**RECORD SET:**

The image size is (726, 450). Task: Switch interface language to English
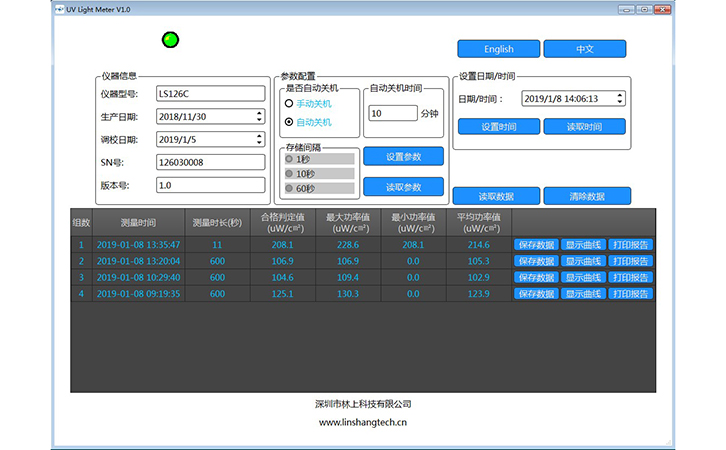pos(498,49)
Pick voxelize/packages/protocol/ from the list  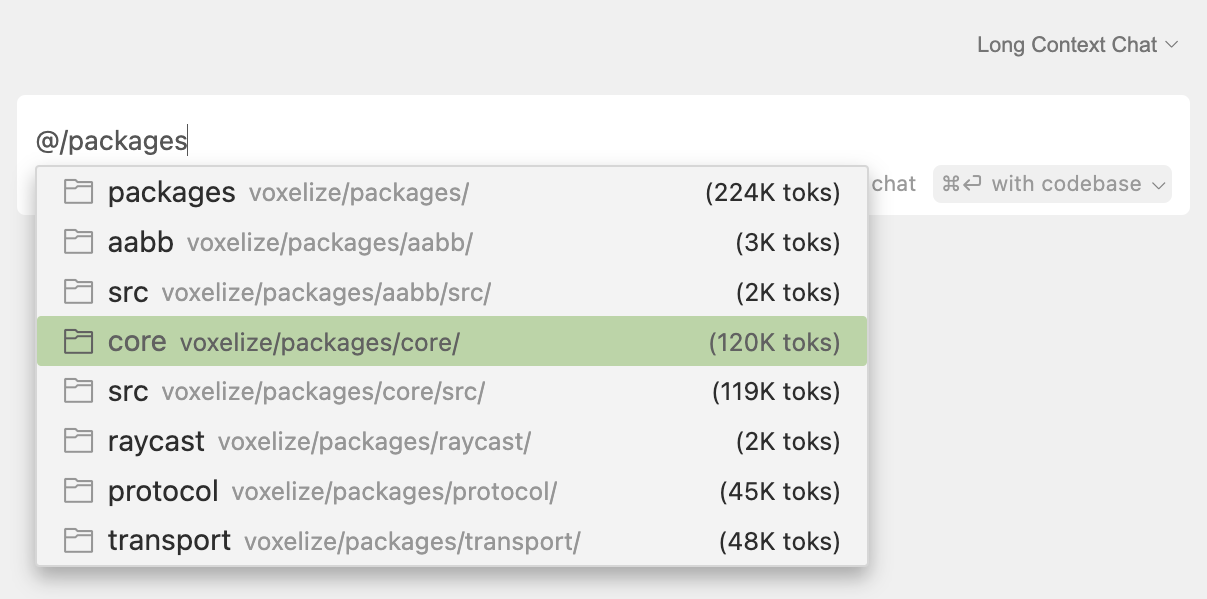(x=450, y=491)
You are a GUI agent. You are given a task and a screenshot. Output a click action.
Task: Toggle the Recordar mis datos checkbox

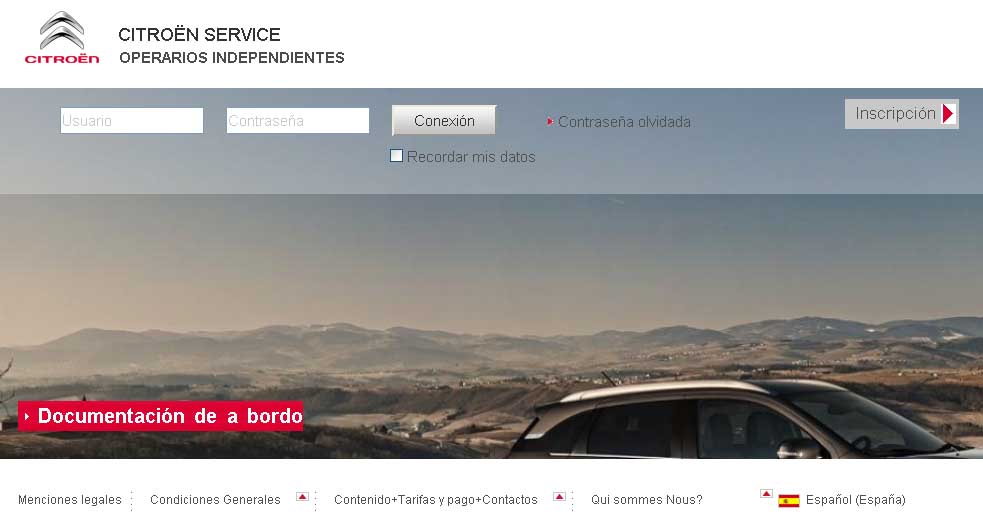coord(396,155)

**ACTIVITY:** Retype, exactly as written, each line from the one containing "You are a GUI" through the end of the data above, and leave out every picture.

**TASK SOLUTION:**
You are a GUI agent. You are given a task and a screenshot. Output a click action.
Task: Toggle the Recordar mis datos checkbox

coord(396,155)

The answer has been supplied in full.